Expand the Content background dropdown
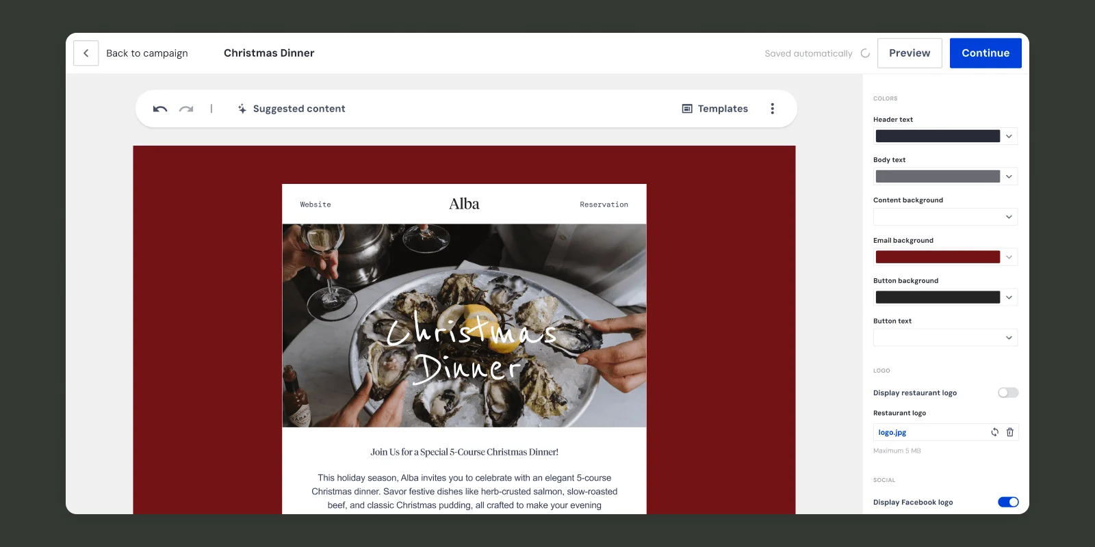The width and height of the screenshot is (1095, 547). coord(945,217)
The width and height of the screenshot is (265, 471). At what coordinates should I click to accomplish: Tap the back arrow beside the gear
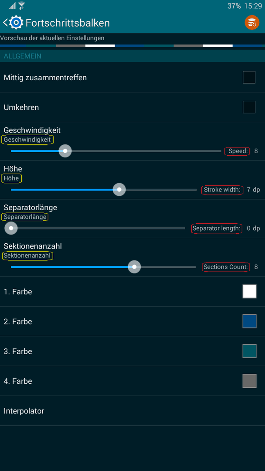click(x=5, y=23)
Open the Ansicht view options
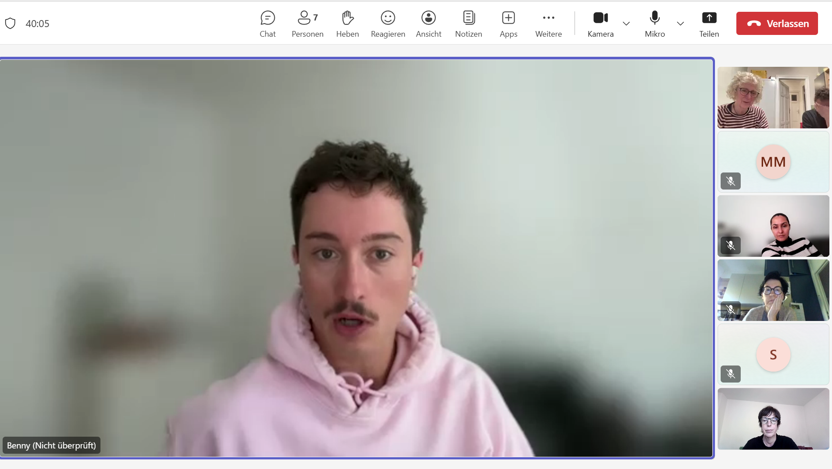The image size is (832, 469). click(x=428, y=24)
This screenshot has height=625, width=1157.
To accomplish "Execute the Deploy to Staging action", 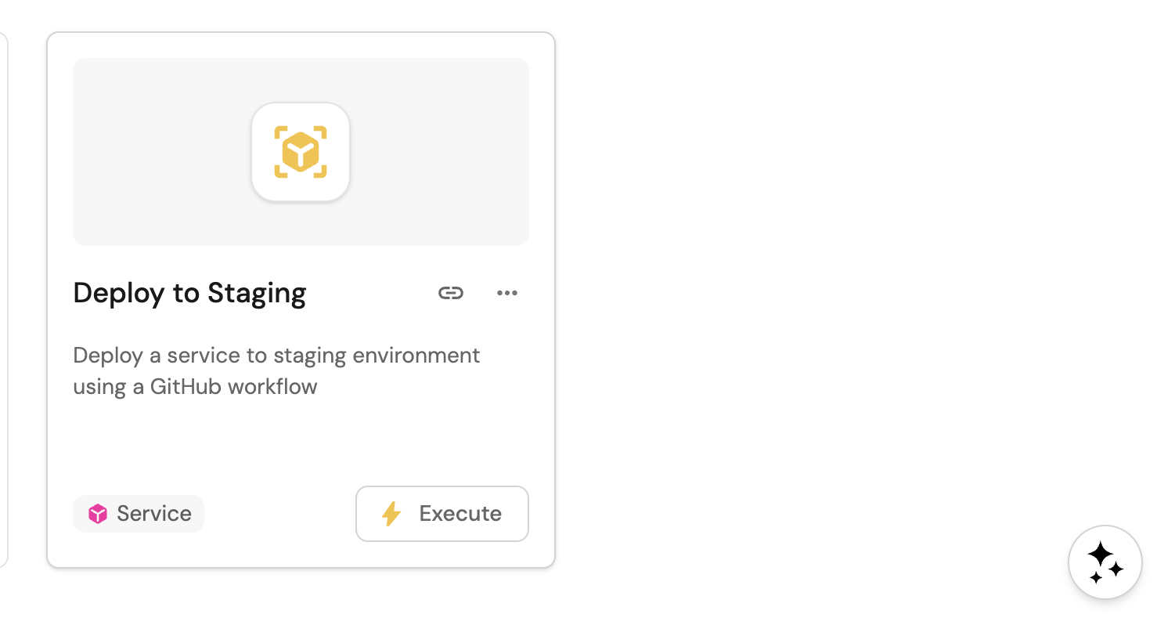I will pos(442,514).
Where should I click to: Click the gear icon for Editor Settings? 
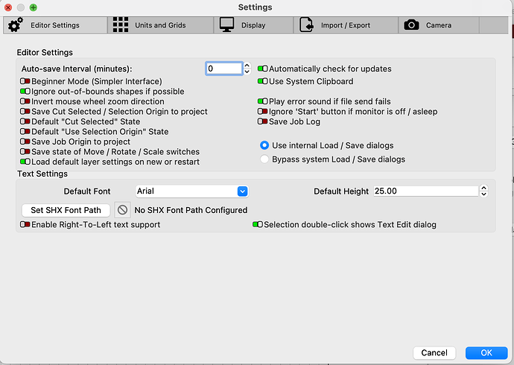pos(16,25)
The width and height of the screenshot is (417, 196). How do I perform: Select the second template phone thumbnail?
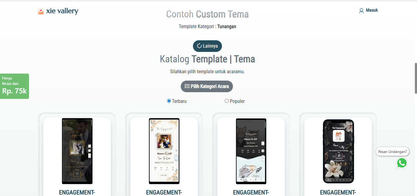click(164, 151)
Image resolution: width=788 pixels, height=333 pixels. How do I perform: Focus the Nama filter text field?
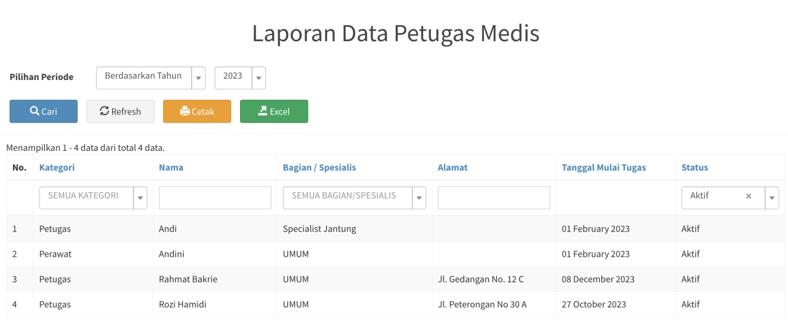[215, 198]
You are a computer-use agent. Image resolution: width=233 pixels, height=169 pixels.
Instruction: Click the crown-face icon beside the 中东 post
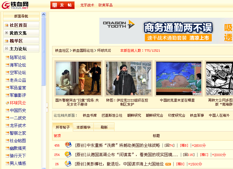tap(68, 145)
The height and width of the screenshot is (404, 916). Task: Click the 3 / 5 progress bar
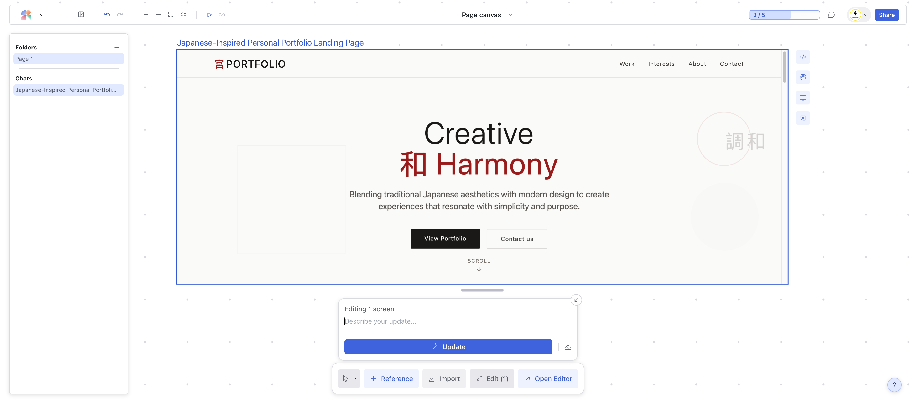point(784,15)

· · · · ·

**WHAT THE EXERCISE ASKS:** Render the records in the stretch from the line containing "Image resolution: width=788" through the line containing "tap(68, 145)" as a two-column CSV with the headers instruction and location. Give one row per record, put each field in quotation marks with line breaks replaced by spaces, and leave the pictures out.

**REPLY:**
instruction,location
"Image resolution: width=788 pixels, height=333 pixels. How do I perform: Focus the Nama filter text field?","[215, 198]"
"You are a computer-use agent. Image resolution: width=233 pixels, height=169 pixels. Instruction: Click the crown-face icon beside the 中东 post","tap(68, 145)"